According to a 2014 survey of inmates in the Department of Corrections, nearly 90 percent of assessed prisoners had issues with substance abuse, with at least 22,302 of 31,889 total inmates needing treatment.
“It’s the dirty little secret about American prisons and jails,” said Martin Horn, a former warden in New York who teaches corrections policy at John Jay College of Criminal Justice.
A spokesman for Missouri Gov. Jay Nixon, a Democrat, didn’t respond to a request for comment for this story. Lombardi, who runs Missouri’s corrections system, declined to be interviewed.
His spokesman, David Owen, said in an email that there were so-called Institutional Treatment Centers around the state for substance abuse treatment of inmates, parolees and probation violators, with a variety of long-term to short-term programs. He said drug offenders were typically treated as they approached their release date.
Asked if the access to drugs compromised prison treatment programs, Owen responded that it could.
But he said the state was addressing the issue. Since 2009, 5 percent of offenders are randomly selected for drug testing and 5 percent of offenders who have previously tested positive are selected for “targeted testing.” If they test positive they are referred to an appropriate substance abuse program.
Owen said there was also random drug testing of employees throughout their employment.
He said that it was the department’s goal to reduce the number of inmates who return to prison but that more needed to be done in the community and that “offenders must be willing to change their substance abuse habits with the assistance of the department’s programs while incarcerated and after being released from prison.”
Horn, the professor at John Jay College, said he knew from experience that there were ways to reduce drug use in prisons.
In the 1990s, Horn led the Pennsylvania corrections system after the governor there raised concern about the number of inmates getting high.
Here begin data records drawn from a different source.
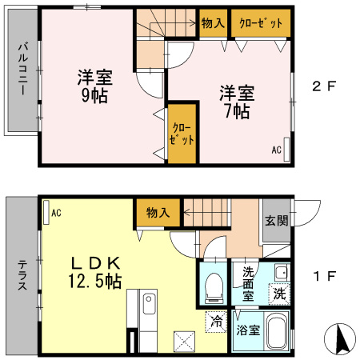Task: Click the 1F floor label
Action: pos(323,277)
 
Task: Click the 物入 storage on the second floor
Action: pos(212,23)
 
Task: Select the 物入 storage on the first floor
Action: pos(158,213)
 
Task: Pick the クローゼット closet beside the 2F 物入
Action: pos(260,23)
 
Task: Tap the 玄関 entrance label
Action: pos(277,220)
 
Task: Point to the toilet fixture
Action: pos(214,286)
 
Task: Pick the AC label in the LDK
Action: pos(56,213)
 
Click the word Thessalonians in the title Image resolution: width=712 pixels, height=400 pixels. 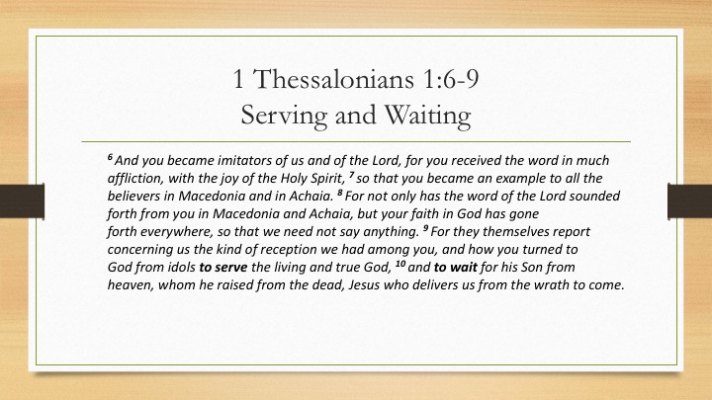[x=333, y=78]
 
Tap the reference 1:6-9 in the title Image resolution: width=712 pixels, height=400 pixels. [x=451, y=78]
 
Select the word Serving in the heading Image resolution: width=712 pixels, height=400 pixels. [x=284, y=116]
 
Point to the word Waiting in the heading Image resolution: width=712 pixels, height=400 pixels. [x=428, y=116]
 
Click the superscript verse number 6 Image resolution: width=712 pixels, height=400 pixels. [x=110, y=157]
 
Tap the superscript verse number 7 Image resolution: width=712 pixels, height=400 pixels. [x=351, y=175]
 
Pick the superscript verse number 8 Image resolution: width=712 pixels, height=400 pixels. [x=339, y=193]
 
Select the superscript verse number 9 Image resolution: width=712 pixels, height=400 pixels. [x=425, y=228]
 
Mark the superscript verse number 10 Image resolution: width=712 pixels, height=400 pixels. [x=400, y=264]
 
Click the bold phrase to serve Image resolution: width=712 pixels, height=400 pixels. [x=223, y=267]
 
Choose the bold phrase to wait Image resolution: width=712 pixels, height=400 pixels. [x=456, y=267]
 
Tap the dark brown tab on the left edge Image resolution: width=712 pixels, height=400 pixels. [x=22, y=200]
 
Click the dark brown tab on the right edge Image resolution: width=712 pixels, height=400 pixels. [x=690, y=200]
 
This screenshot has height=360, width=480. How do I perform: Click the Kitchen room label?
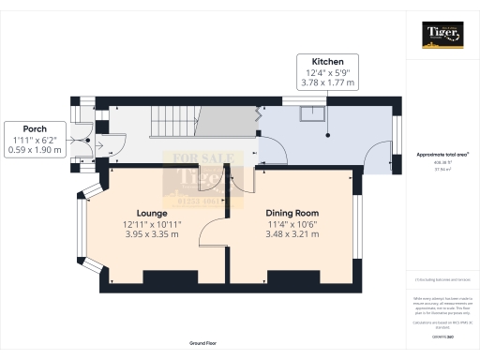[x=314, y=60]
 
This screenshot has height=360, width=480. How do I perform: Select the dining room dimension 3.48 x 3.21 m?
[x=292, y=234]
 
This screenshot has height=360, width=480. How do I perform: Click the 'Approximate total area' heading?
[x=443, y=154]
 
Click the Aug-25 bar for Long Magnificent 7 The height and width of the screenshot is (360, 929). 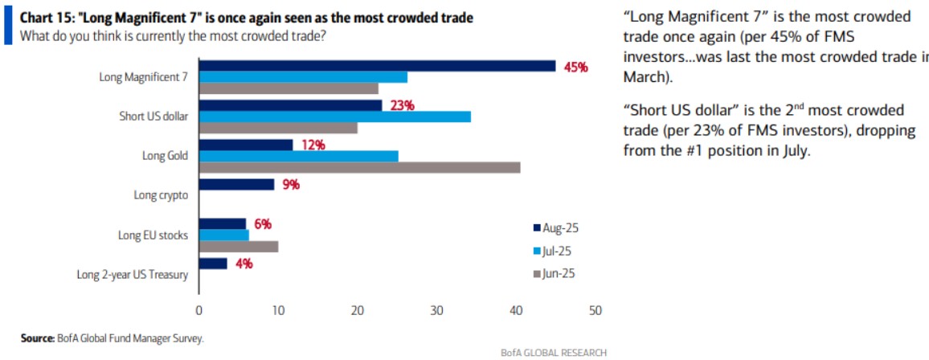coord(377,66)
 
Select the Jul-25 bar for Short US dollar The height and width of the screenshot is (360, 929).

Horn started drug testing all inmates four times a year; 20 percent of guards were tested before each shift. If the guards tested positive, they were fired. The inmates were charged $25 for a positive drug test, and, if they didn’t say where they got the drugs, they’d lose privileges. “We went after what is most valuable — their visits,” Horn said.
After the first offense, the inmate lost three months of contact visits, then six months for a second offense. On the third, visits were cut for the duration of the prison sentence. “That got their attention,” he said.
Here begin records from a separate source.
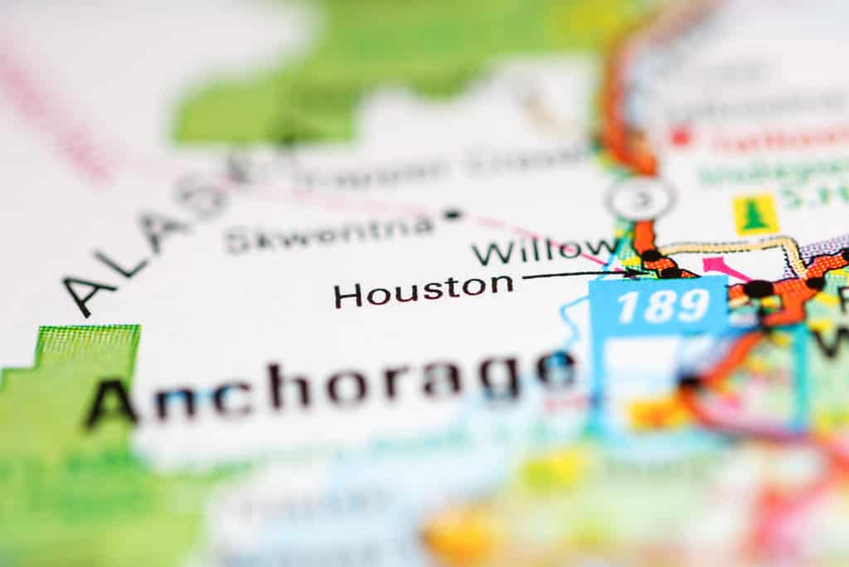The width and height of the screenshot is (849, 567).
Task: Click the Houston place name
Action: coord(423,291)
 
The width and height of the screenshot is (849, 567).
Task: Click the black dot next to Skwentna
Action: coord(452,214)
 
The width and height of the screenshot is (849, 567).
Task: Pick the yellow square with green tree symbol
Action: coord(755,215)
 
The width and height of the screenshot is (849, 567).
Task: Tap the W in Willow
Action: coord(491,252)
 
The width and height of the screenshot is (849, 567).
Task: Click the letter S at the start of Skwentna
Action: coord(235,242)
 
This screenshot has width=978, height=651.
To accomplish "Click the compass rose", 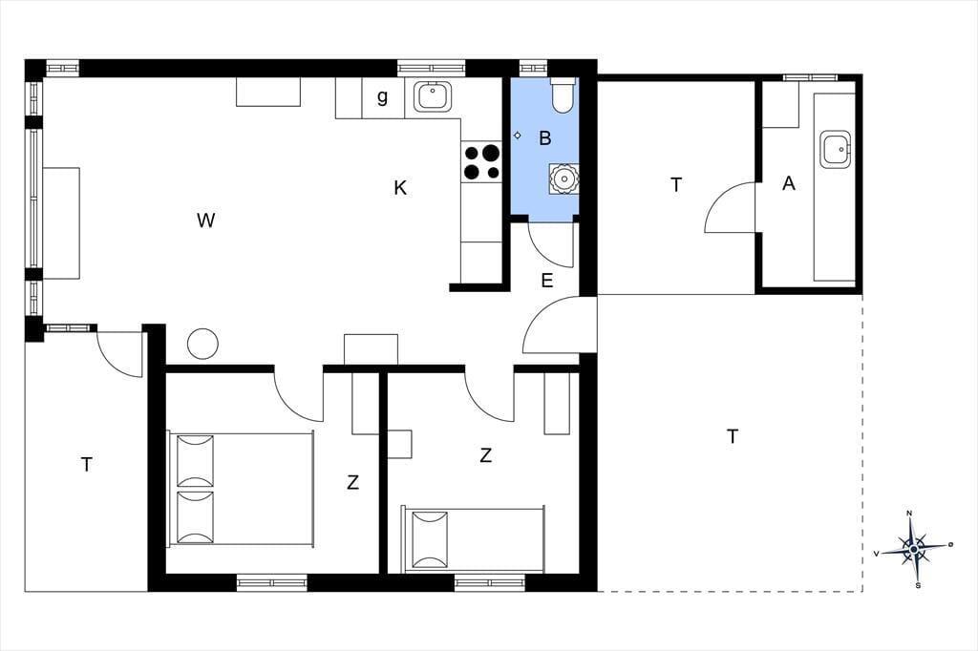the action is tap(914, 550).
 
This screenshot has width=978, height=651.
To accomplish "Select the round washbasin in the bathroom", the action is tap(563, 178).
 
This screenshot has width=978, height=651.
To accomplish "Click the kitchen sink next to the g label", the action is tap(432, 96).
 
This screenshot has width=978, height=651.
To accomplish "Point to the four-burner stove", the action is tap(481, 162).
Two years after the first test, Pennsylvania prisons were 99 percent drug free, according to a study of the effort. Drug finds dropped 41 percent, from 1,866 to 1,109; assaults on staff dropped 57 percent; inmate-on-inmate assaults fell 70 percent; weapons seized from searches fell to 76 from 220. “If you make the prisons safer and drug-free then you are going to obtain better outcomes,” he said.
St. Louis Circuit Court Judge James Sullivan said the Missouri recidivism rate — 45 percent of drug offenders’ winding up back in prison within three years — tells him that treatment needs are not being addressed in prison or in the community. “If the numbers are accurate, you are looking at a seriously addicted population within the wall of corrections,” said Sullivan, who helped fine-tune the drug court system in St. Louis.
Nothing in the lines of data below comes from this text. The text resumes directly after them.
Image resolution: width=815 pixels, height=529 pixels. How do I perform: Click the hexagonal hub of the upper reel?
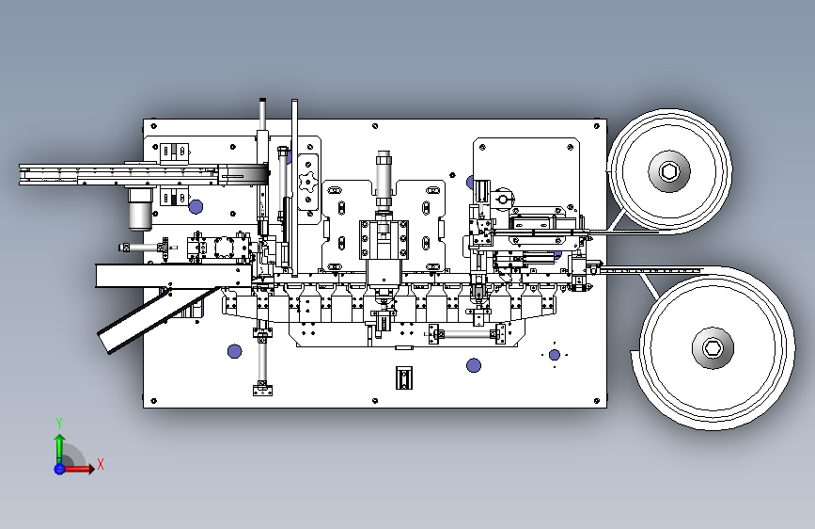(669, 170)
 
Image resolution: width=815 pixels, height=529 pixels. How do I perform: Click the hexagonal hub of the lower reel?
(713, 348)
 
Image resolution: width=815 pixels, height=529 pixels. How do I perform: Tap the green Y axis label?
(59, 424)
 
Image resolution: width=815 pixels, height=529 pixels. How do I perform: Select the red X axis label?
(101, 464)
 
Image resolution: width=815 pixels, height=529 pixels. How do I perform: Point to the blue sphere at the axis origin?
(59, 469)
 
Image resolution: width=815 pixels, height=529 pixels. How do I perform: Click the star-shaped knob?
(308, 183)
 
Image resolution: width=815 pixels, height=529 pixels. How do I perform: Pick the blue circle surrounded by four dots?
(555, 355)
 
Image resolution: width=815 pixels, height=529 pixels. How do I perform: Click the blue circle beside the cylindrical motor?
(196, 207)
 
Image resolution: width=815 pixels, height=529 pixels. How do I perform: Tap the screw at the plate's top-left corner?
(154, 126)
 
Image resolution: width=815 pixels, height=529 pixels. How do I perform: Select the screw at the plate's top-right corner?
(597, 126)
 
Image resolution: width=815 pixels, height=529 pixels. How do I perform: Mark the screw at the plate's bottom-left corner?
(153, 401)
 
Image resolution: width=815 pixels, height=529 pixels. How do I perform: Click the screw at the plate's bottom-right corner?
(597, 401)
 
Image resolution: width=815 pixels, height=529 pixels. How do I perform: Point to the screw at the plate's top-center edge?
(375, 126)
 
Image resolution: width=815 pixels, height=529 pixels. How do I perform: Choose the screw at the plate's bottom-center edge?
(375, 401)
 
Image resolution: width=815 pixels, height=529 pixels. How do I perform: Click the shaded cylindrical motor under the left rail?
(140, 209)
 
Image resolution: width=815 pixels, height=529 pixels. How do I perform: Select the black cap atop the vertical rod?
(262, 100)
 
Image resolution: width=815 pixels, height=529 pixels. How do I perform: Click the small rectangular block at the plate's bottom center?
(404, 377)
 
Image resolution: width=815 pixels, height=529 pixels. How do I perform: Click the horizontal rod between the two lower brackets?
(467, 333)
He said addiction was like any progressive disease that can ruin people without treatment. “Where we need to go as a society is properly assessing needs of people who come before the court and respond appropriately and provide them the opportunity to get involved with programs that address their needs,” he said. “I don’t think they are exercising this behavior just because they are bored.”
Walker Moskop of the Post-Dispatch contributed to this report.